Measure pressure distribution for magnetorheological finishing of precision optical surfaces.

Pressure Mapping For Magnetorheological Finishing Of Precision Optical Surfaces

Conventional polishing typically involves abrasives and backing materials that result in minute cracks in the glass surface that translate into impairment of theoretical optical performance. Magnetorheological (MR) fluids are micrometer sized magnetic particles suspended in a carrier fluid, and “stiffened” by a magnetic field. There is no backing material.

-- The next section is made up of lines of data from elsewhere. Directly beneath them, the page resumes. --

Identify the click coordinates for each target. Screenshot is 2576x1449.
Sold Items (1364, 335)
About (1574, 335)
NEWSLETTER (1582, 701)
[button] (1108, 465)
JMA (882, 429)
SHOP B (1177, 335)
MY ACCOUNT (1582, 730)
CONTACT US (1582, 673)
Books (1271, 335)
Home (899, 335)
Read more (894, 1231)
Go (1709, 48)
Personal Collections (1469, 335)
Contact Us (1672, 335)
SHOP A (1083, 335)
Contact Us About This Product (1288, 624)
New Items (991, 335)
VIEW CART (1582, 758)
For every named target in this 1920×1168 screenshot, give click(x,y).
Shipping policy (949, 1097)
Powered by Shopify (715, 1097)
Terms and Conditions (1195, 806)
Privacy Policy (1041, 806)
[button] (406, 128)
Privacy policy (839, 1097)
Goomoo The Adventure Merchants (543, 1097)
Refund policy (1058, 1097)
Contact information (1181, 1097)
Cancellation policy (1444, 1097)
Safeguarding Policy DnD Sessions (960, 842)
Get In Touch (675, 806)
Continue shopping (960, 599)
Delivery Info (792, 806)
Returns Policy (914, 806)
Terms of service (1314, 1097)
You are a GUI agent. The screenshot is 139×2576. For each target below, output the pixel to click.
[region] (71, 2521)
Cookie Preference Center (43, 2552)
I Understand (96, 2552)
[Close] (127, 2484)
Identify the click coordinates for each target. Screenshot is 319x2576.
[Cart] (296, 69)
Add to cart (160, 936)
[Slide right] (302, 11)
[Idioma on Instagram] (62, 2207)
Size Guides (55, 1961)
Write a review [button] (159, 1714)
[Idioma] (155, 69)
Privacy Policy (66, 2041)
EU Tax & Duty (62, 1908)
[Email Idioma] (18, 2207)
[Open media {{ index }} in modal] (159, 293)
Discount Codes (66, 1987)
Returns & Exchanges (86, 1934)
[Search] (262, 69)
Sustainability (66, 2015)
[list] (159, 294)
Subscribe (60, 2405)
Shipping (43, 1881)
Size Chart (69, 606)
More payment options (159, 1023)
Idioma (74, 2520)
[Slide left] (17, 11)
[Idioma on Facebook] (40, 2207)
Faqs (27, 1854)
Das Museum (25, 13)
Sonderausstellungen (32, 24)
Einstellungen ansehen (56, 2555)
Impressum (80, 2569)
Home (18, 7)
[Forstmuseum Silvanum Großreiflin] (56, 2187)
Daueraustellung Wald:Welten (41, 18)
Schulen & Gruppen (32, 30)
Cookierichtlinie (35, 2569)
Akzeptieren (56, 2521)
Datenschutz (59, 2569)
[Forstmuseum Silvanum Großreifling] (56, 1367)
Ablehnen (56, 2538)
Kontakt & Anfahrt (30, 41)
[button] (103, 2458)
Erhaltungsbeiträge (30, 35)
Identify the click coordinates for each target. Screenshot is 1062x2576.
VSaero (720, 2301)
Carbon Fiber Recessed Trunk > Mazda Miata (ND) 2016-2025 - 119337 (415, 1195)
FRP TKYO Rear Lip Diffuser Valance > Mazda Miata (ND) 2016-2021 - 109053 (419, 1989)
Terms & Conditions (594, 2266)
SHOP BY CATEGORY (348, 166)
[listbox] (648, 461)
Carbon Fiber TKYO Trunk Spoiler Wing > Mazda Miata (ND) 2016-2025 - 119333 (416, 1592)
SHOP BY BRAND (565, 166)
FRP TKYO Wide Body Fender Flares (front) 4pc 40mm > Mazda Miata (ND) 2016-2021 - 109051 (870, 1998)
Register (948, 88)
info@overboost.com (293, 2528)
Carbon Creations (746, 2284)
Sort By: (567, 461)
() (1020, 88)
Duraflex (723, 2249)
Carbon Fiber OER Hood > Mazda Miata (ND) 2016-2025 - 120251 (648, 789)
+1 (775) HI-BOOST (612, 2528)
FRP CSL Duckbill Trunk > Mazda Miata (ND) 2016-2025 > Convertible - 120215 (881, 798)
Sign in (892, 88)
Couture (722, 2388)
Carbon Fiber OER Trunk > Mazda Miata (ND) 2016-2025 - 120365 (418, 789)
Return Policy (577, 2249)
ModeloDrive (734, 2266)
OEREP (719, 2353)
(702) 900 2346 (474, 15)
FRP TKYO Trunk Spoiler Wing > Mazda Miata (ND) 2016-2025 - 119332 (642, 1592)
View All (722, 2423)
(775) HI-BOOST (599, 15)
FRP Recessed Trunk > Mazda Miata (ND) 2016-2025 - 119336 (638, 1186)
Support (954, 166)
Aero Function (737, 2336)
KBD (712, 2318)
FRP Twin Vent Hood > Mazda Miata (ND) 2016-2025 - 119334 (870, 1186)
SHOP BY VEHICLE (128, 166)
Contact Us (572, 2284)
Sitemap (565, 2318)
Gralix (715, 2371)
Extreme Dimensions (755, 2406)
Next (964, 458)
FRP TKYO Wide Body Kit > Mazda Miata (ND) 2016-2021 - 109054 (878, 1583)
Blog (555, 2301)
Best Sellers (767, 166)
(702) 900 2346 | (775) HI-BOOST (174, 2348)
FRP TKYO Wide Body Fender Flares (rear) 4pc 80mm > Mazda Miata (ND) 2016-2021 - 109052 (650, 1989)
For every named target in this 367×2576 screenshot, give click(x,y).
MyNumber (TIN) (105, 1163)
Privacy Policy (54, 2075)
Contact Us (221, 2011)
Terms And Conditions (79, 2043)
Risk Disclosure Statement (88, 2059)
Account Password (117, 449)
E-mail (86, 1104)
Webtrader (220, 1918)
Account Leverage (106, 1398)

Sensor model 5051, shown in the inset of Figure 1, measures the forces normal to a stationary part due to hydrodynamic flow. Figure 2 shows a top view and oblique view of the “D” shaped removal “spot,” representative of material removal without part rotation. Figure 3 shows a two dimensional pressure map provided by the I-Scan™ System. The 5051 sensor and I-Scan pressure mapping system facilitates experimentation with different magnetic fields, wheel rotation rates, and other geometric variations to optimize the polishing process.
Figure 1 shows a MR fluid discharge nozzle on the left, and rotation of the wheel takes it to the right. A strong magnetic field "stiffens" the flow so it polishes the optical surface as desired.
Figure 2. Lens Polishing Pressure Profile
Magnetorheological finishing (MRF) of precision optical surfaces offers the promise of improved surface characteristics compared to conventional polishing. Careful control of several factors including impact pressure distribution is crucial to achieving this potential. Properties of MRF in the polishing zone are difficult to study because the fluid is opaque, and the complex interactions of particles in the magnetic field are difficult to see or model with other techniques.